Leading up to the tabling of the bill, the government held consultations with the local private sector organisations in an effort to address concerns. However, Norton, who is running for leadership of the largest opposition party – said that the Private Sector Commission (PSC) is not representative of the wider business community and therefore consultations limited to the Commission will produce skewed results.
“We tend to make the Private Sector Commission synonymous with the private sector and it isn’t. The Private Sector Commission is a selected few, who in my mind, are aligned politically but the wide expanse of businesspeople in this country are not involved in the way they should be involved,” Norton told Stabroek News during an invited comment on Thursday.
Norton further added that while he is yet to look at the Local Content Bill in its entirety, from what he has seen there is not much benefit for the wider expanse of the business community.
“Any local content should be structured in such a way that a wider cross-section of business people of all ethnic groups should be involved and benefit from the oil. While I have nothing against the Private Sector Commission, I do not see it as representing the private sector so when I talk I would draw a distinction between the private sector and the Private Sector Commission.
“We need to let the private sector benefit and stop making it an issue solely of a Private Sector Commission which seems to be the elite of the business community rather than the business community,” he posited.
The PSC is currently headed by Chairman of the National Industrial and Commercial Investments Limited (NICIL) Paul Cheong, who was also on the PPP’s list of candidates contesting the March 2020 elections.
Norton told this publication that Guyana should pursue legislation where every citizen benefits and not just the elite few. He said if elected as leader of the PNCR, part of his agenda includes pursuing initiatives for every Guyanese to benefit.

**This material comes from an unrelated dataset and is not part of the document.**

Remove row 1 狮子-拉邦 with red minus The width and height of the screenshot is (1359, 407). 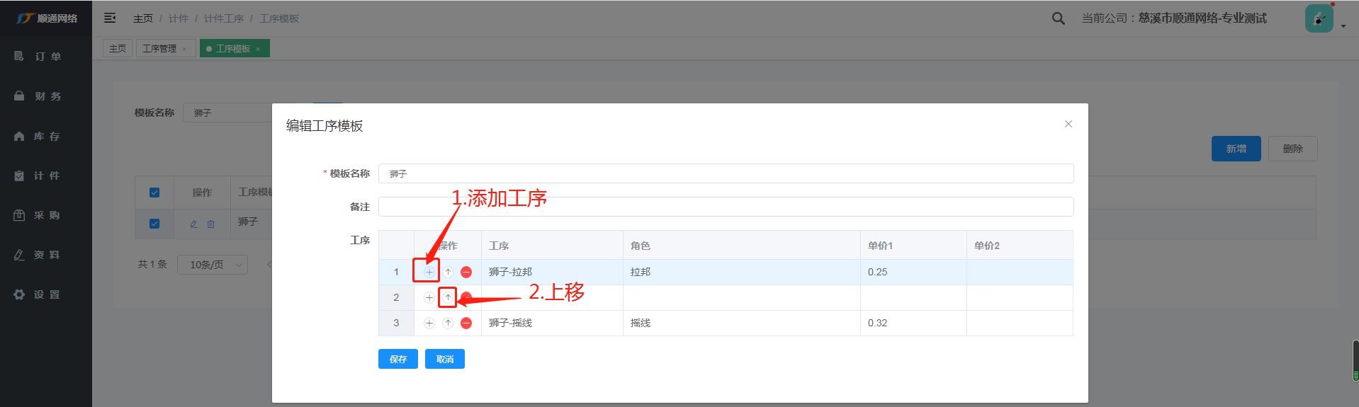tap(466, 272)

“What is fundamental is taking the actions to ensure the people of Guyana benefit from oil resources…You have to make good deals with Exxon but if the domestic rules and regulations are not in place then the people still would not benefit. So it is not just restricted to Exxon alone, it is a total governance package we have to look at – the question of local content, the question of the state, the government and how it utilizes the resources for the people to benefit and also the relationship with Exxon. So I wouldn’t be misled into making it a uni-dimensional thing when it is multidimensional,” he explained.

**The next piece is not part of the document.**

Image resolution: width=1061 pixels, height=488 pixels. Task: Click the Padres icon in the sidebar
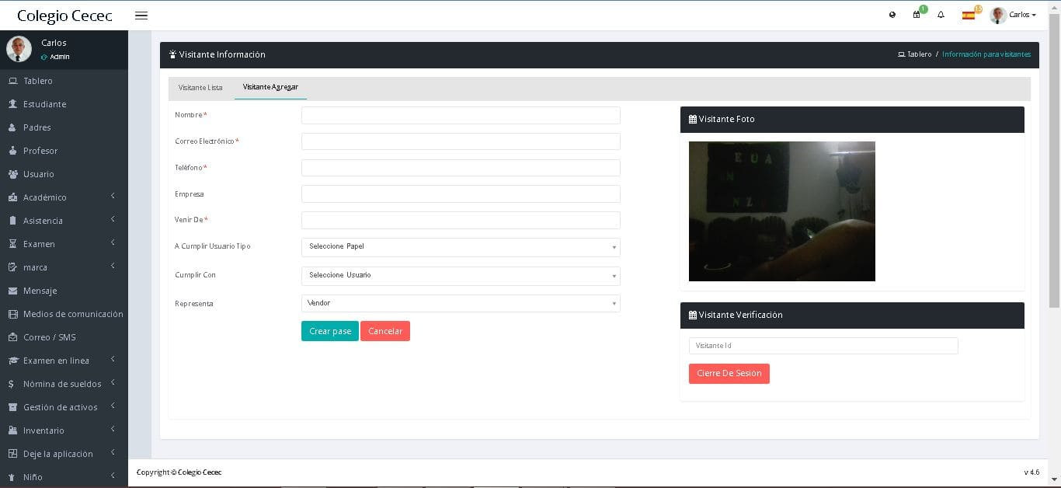13,127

“The Local Content Bill 2021 represents the principal vehicle through which Guyana seeks to negotiate a trade-off between investors engaged in the petroleum sector and Guyanese nationals and Guyanese companies involved in the petroleum sector,” the Bill tabled in the name of Minister of Natural Resources Vickram Bharrat states.

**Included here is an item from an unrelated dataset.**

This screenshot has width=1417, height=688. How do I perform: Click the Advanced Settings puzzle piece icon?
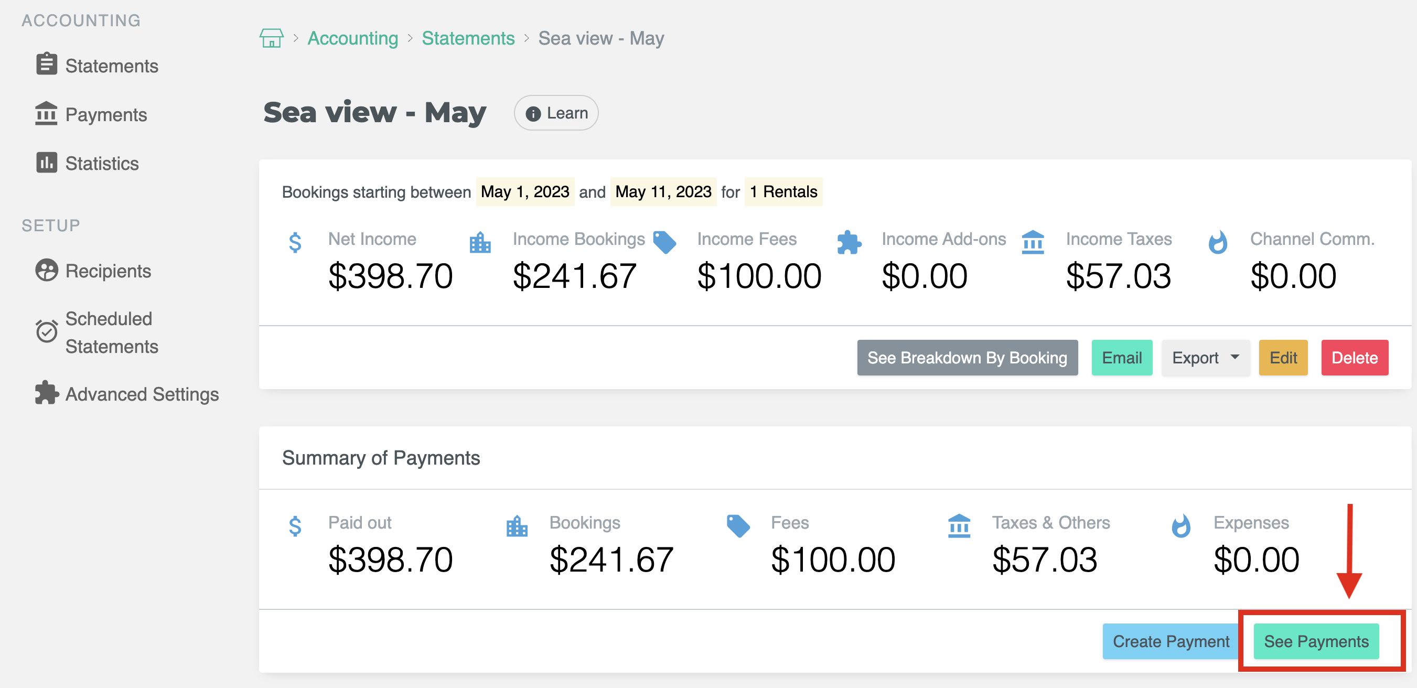[x=46, y=393]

The Bill explicitly states that “local content” refers to the monetary value of inputs from the supply of goods, or the provision of services, by Guyanese nationals or Guyanese companies and includes local capacity development. Additionally, it defines Guyanese nationals as citizens of Guyana, while Guyanese companies “means any company incorporated under the Companies Act which is beneficially owned by Guyanese nationals,” who ultimately exercise, individually or jointly, voting rights representing at least 51% of the total issued shares of the company; and that has Guyanese nationals holding at least 75% of executive and senior management positions and at least 90% of non-managerial and other positions.